• What is needed:
Could every line below be written out exactly as it appears?

= = = = =

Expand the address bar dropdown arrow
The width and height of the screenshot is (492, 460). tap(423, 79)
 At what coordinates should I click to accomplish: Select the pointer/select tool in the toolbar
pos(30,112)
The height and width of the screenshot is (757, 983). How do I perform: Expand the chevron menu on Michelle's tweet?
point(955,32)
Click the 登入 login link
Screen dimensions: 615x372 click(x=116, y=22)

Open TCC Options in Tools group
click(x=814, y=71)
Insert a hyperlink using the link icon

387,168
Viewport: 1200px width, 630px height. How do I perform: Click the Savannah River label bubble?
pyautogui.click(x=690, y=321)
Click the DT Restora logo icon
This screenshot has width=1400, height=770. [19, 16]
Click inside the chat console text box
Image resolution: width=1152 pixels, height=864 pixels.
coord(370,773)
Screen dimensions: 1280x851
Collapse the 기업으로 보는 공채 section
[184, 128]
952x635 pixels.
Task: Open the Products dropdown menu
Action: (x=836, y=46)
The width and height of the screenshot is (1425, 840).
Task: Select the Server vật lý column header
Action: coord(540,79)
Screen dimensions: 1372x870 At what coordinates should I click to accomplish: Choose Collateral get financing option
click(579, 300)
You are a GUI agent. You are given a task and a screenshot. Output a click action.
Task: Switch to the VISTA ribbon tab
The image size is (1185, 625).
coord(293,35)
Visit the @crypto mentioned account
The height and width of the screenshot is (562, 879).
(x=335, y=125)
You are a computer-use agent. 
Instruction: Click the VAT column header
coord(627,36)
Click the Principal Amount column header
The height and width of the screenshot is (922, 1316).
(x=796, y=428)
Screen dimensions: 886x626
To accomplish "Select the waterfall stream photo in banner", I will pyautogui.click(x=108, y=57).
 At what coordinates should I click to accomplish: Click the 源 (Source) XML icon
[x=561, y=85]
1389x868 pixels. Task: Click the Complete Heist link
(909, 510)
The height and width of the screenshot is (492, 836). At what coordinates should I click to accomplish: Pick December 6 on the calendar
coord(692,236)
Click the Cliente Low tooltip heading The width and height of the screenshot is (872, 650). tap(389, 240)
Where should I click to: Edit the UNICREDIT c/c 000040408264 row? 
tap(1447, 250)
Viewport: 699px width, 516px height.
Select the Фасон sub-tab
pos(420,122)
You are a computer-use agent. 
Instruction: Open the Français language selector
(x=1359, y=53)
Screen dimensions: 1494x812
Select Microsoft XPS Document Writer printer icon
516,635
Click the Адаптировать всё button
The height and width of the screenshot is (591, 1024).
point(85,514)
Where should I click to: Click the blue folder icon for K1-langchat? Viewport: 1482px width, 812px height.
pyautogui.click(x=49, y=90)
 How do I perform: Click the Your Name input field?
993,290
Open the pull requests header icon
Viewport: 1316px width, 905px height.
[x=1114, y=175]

= = = = =

• Task output:
Expand the address bar dropdown arrow
The width and height of the screenshot is (492, 460). tap(423, 79)
 At what coordinates should I click to accomplish: Select the pointer/select tool in the toolbar
pos(30,112)
The height and width of the screenshot is (757, 983). How do I perform: Expand the chevron menu on Michelle's tweet?
point(955,32)
Click the 登入 login link
Screen dimensions: 615x372 click(x=116, y=22)

Open TCC Options in Tools group
click(x=814, y=71)
Insert a hyperlink using the link icon

387,168
Viewport: 1200px width, 630px height. How do I perform: Click the Savannah River label bubble?
pyautogui.click(x=690, y=321)
Click the DT Restora logo icon
This screenshot has width=1400, height=770. [19, 16]
Click inside the chat console text box
Image resolution: width=1152 pixels, height=864 pixels.
coord(370,773)
Screen dimensions: 1280x851
Collapse the 기업으로 보는 공채 section
[184, 128]
952x635 pixels.
Task: Open the Products dropdown menu
Action: (x=836, y=46)
The width and height of the screenshot is (1425, 840).
Task: Select the Server vật lý column header
Action: coord(540,79)
Screen dimensions: 1372x870 At what coordinates should I click to accomplish: Choose Collateral get financing option
click(579, 300)
You are a GUI agent. You are given a task and a screenshot. Output a click action.
Task: Switch to the VISTA ribbon tab
The image size is (1185, 625).
coord(293,35)
Visit the @crypto mentioned account
The height and width of the screenshot is (562, 879).
(x=335, y=125)
You are a computer-use agent. 
Instruction: Click the VAT column header
coord(627,36)
Click the Principal Amount column header
The height and width of the screenshot is (922, 1316).
(x=796, y=428)
Screen dimensions: 886x626
To accomplish "Select the waterfall stream photo in banner", I will pyautogui.click(x=108, y=57).
 At what coordinates should I click to accomplish: Click the 源 (Source) XML icon
[x=561, y=85]
1389x868 pixels. Task: Click the Complete Heist link
(909, 510)
The height and width of the screenshot is (492, 836). At what coordinates should I click to accomplish: Pick December 6 on the calendar
coord(692,236)
Click the Cliente Low tooltip heading The width and height of the screenshot is (872, 650). tap(389, 240)
Where should I click to: Edit the UNICREDIT c/c 000040408264 row? 
tap(1447, 250)
Viewport: 699px width, 516px height.
Select the Фасон sub-tab
pos(420,122)
You are a computer-use agent. 
Instruction: Open the Français language selector
(x=1359, y=53)
Screen dimensions: 1494x812
Select Microsoft XPS Document Writer printer icon
516,635
Click the Адаптировать всё button
The height and width of the screenshot is (591, 1024).
point(85,514)
Where should I click to: Click the blue folder icon for K1-langchat? Viewport: 1482px width, 812px height.
pyautogui.click(x=49, y=90)
 How do I perform: Click the Your Name input field?
993,290
Open the pull requests header icon
Viewport: 1316px width, 905px height.
[x=1114, y=175]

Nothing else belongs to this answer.